Author : Michael Boss
language : en
Publisher: Aarhus Universitetsforlag
Release Date : 2015-09-30

Bringing Culture Back In written by Michael Boss and has been published by Aarhus Universitetsforlag this book supported file pdf, txt, epub, kindle and other format this book has been release on 2015-09-30 with Social Science categories.


Economists used to claim that material self-interest and the rational choices of the individual were universal factors that transcended cultural values and differences. This position has been challenged by critics, who have pointed out the methodological and philosophical weaknesses of this approach. They dispute the idea that social order can be explained as the product of the choices of individual agents, and that social agents operate independently of their social and cultural values and norms. Today, there is virtual agreement, not only among students of culture, but also among social scientists that "culture counts" in both politics and society as well as in international relations. In this book, a number of international political scientists, economists, philosophers and humanist scholars address the role of culture, ethnicity, and religion in contemporary states and societies.



We Are All Here To Stay


 We Are All Here To Stay
DOWNLOAD

Author : Dominic O’Sullivan
language : en
Publisher: ANU Press
Release Date : 2020-09-21

We Are All Here To Stay written by Dominic O’Sullivan and has been published by ANU Press this book supported file pdf, txt, epub, kindle and other format this book has been release on 2020-09-21 with Political Science categories.

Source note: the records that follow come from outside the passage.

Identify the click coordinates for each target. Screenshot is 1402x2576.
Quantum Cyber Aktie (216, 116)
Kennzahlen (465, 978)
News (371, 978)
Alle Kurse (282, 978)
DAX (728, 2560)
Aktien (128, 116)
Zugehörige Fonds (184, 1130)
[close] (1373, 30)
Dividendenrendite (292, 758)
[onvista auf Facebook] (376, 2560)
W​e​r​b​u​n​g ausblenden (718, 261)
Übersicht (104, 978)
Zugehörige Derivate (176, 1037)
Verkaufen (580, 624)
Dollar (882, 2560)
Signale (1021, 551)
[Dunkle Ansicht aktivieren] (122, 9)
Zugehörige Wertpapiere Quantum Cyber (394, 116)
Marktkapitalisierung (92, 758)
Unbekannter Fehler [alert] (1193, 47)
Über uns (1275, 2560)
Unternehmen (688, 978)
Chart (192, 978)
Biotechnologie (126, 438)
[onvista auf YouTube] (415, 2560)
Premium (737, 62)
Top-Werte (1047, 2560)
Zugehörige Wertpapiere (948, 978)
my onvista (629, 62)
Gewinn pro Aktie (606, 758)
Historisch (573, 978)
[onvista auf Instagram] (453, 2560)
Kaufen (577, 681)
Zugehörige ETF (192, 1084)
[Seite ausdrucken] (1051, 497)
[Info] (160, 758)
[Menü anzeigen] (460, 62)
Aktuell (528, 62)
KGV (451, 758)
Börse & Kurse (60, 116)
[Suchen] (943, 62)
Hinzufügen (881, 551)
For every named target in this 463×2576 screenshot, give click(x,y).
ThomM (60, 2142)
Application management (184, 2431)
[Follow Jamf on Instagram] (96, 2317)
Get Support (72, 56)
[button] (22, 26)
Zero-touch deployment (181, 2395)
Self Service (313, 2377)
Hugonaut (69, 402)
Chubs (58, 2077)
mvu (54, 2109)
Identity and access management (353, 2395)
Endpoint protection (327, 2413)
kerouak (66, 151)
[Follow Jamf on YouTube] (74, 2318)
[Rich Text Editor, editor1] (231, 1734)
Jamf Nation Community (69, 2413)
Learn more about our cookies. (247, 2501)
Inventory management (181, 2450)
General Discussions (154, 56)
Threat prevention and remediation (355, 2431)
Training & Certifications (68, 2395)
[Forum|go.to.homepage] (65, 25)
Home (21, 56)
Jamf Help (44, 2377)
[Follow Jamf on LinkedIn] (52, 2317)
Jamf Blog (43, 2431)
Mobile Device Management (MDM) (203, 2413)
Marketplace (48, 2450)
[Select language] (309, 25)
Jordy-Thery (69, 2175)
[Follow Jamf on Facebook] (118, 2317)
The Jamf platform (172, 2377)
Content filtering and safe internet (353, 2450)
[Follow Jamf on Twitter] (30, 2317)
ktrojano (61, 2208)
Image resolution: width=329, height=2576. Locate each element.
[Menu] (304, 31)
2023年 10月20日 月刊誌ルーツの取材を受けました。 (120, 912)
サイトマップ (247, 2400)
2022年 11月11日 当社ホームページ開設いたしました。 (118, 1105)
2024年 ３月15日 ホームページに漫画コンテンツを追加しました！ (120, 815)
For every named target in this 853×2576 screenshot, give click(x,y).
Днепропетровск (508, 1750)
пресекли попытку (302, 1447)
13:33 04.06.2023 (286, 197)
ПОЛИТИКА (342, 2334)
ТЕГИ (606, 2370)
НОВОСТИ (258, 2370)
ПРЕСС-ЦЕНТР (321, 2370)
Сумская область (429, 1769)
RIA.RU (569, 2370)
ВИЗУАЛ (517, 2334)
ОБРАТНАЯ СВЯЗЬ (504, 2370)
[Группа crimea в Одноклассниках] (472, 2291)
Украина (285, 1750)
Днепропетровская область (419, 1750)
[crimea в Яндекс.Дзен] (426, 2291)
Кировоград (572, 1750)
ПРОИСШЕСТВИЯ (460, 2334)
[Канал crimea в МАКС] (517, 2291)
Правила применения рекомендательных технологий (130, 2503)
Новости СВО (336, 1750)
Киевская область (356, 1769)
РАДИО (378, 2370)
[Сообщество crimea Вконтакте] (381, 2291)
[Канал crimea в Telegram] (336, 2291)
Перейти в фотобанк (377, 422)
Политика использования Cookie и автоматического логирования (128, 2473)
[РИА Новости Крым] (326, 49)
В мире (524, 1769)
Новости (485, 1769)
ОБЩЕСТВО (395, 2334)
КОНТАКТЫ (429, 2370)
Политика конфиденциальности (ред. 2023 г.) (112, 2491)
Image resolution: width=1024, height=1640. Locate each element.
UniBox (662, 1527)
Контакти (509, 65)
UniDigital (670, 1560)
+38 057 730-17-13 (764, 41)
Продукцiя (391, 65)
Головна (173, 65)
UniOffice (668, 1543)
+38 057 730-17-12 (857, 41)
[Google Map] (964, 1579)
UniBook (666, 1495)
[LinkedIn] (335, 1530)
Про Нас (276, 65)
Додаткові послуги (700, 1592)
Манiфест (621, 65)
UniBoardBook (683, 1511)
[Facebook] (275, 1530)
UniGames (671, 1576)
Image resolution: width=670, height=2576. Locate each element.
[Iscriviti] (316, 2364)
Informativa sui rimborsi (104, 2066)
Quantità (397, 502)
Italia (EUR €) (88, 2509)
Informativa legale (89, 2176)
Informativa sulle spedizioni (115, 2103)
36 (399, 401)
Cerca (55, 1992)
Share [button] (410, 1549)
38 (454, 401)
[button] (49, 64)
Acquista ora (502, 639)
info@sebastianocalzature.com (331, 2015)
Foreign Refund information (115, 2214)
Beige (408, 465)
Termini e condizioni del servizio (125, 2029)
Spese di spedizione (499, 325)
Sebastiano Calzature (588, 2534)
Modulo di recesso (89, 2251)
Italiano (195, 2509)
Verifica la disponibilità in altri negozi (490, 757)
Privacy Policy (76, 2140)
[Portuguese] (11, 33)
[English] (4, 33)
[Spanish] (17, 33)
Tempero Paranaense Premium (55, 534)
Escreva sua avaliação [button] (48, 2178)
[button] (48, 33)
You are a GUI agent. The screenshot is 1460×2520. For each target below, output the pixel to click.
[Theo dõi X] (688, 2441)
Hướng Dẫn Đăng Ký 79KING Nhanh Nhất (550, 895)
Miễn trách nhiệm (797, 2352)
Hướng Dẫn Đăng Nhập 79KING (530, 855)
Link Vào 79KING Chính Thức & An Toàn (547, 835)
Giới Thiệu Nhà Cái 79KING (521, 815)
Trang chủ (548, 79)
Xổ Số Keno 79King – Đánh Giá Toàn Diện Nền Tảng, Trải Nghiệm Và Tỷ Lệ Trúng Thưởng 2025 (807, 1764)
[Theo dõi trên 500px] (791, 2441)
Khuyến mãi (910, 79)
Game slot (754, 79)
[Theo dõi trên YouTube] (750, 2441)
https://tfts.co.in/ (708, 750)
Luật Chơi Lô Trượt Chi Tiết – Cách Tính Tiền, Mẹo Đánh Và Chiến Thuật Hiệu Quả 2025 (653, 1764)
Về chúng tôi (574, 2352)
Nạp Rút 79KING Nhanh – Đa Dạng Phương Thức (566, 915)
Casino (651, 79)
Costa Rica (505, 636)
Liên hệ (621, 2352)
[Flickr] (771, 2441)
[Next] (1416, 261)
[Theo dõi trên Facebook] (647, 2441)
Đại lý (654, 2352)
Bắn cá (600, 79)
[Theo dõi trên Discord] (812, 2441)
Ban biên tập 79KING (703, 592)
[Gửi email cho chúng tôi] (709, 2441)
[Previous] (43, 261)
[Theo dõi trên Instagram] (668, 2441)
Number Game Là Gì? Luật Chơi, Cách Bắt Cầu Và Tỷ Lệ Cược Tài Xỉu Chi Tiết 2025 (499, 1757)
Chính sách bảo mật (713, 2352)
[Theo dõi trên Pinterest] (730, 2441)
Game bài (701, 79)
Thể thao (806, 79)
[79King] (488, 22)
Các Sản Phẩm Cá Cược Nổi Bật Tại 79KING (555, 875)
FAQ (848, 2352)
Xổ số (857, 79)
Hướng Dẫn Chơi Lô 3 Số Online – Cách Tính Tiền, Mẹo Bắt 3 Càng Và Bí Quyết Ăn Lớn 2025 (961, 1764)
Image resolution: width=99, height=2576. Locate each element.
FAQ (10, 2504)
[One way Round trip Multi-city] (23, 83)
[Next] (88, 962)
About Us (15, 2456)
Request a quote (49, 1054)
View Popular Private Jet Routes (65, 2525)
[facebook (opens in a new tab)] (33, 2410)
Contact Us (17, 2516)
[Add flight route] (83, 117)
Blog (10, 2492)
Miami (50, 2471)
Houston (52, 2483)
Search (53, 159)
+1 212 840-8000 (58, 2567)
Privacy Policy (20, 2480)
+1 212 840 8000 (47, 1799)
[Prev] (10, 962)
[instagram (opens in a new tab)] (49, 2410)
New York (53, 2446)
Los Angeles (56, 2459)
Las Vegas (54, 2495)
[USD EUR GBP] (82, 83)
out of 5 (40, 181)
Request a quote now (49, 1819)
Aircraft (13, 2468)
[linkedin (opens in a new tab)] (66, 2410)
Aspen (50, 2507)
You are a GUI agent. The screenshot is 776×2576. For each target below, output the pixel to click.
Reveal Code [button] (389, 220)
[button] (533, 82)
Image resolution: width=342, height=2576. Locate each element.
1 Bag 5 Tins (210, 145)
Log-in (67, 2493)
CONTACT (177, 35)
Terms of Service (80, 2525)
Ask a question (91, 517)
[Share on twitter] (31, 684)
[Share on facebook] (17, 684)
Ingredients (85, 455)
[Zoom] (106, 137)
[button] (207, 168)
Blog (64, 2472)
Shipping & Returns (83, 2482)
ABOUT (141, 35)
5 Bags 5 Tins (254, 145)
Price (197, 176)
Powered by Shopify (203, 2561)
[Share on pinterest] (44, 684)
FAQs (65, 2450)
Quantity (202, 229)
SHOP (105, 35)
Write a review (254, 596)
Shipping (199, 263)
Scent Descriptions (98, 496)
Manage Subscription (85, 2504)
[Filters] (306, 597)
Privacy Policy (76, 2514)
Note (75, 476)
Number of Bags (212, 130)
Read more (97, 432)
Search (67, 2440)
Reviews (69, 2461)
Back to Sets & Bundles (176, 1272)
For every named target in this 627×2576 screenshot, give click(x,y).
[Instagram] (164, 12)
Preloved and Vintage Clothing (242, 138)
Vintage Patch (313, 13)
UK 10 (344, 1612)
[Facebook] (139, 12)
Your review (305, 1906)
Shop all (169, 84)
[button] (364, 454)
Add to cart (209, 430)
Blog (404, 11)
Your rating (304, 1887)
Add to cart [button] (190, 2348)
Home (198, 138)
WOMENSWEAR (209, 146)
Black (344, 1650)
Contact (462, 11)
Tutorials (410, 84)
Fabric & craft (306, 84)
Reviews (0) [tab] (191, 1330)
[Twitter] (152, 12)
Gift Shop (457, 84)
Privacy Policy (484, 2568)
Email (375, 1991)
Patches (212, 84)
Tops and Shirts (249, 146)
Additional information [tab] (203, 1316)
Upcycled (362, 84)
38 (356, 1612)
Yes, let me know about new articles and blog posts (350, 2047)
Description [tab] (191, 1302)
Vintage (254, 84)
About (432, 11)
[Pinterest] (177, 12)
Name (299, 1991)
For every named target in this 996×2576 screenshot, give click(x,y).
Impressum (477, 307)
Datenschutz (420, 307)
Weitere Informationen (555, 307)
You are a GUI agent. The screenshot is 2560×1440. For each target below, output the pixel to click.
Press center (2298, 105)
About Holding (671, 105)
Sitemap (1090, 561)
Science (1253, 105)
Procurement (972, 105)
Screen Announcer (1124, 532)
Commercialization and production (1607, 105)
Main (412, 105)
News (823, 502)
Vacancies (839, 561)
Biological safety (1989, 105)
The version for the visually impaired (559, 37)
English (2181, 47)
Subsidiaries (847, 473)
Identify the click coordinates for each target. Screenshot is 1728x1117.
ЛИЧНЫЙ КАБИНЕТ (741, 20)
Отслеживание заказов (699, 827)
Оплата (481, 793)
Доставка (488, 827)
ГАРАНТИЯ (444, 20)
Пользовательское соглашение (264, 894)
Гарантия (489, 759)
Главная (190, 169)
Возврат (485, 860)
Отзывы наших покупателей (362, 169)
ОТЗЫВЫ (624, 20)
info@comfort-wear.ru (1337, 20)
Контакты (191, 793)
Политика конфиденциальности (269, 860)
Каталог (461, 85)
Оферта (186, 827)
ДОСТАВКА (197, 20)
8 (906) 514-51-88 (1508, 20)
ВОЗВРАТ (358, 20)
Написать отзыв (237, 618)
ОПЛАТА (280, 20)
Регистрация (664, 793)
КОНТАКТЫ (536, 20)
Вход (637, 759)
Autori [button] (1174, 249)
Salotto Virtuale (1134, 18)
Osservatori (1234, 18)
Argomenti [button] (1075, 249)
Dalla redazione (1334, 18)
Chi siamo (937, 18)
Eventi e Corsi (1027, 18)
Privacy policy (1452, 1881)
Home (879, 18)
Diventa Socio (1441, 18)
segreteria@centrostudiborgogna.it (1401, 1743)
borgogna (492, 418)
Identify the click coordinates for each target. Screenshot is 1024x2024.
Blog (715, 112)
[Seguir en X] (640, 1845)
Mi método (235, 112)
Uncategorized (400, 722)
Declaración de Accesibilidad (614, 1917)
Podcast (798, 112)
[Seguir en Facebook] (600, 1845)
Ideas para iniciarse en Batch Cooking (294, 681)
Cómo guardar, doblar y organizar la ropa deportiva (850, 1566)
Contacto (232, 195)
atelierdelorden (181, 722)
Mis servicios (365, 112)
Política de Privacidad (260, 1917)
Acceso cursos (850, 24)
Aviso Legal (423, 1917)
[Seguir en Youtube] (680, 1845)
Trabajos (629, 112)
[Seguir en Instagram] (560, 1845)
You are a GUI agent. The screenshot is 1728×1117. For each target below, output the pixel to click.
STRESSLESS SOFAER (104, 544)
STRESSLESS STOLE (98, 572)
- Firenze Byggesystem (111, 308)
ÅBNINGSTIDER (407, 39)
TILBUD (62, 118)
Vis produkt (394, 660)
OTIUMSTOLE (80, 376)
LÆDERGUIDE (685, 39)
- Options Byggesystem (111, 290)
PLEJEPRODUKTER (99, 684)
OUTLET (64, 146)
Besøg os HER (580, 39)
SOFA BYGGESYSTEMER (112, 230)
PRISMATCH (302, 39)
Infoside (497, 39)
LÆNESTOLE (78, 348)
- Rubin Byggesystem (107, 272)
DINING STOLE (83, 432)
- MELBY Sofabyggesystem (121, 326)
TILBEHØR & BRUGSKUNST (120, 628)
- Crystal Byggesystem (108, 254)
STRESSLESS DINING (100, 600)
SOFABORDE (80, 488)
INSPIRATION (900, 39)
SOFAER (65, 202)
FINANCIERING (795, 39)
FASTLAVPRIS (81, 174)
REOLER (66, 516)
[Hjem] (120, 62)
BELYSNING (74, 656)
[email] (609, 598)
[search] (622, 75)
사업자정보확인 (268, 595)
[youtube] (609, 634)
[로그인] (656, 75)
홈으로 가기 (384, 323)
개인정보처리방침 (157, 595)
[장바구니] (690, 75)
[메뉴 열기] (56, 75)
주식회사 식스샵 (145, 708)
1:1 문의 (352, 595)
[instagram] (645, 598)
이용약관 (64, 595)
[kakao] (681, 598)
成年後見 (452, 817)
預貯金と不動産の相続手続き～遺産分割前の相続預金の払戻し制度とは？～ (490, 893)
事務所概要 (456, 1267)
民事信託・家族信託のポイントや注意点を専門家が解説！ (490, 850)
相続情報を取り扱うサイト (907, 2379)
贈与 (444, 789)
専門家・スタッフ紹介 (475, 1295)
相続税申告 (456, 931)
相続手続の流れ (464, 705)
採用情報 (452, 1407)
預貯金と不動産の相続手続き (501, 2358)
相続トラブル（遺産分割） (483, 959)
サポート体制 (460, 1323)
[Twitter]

In 2007, 144 UN member states voted to adopt a Declaration on the Rights of Indigenous Peoples. Australia, Canada, New Zealand and the US were the only members to vote against it. Each eventually changed its position. This book explains why and examines what the Declaration could mean for sovereignty, citizenship and democracy in liberal societies such as these. It takes Canadian Chief Justice Lamer’s remark that ‘we are all here to stay’ to mean that indigenous peoples are ‘here to stay’ as indigenous. The book examines indigenous and state critiques of the Declaration but argues that, ultimately, it is an instrument of significant transformative potential showing how state sovereignty need not be a power that is exercised over and above indigenous peoples. Nor is it reasonably a power that displaces indigenous nations’ authority over their own affairs. The Declaration shows how and why, and this book argues that in doing so, it supports more inclusive ways of thinking about how citizenship and democracy may work better. The book draws on the Declaration to imagine what non-colonial political relationships could look like in liberal societies.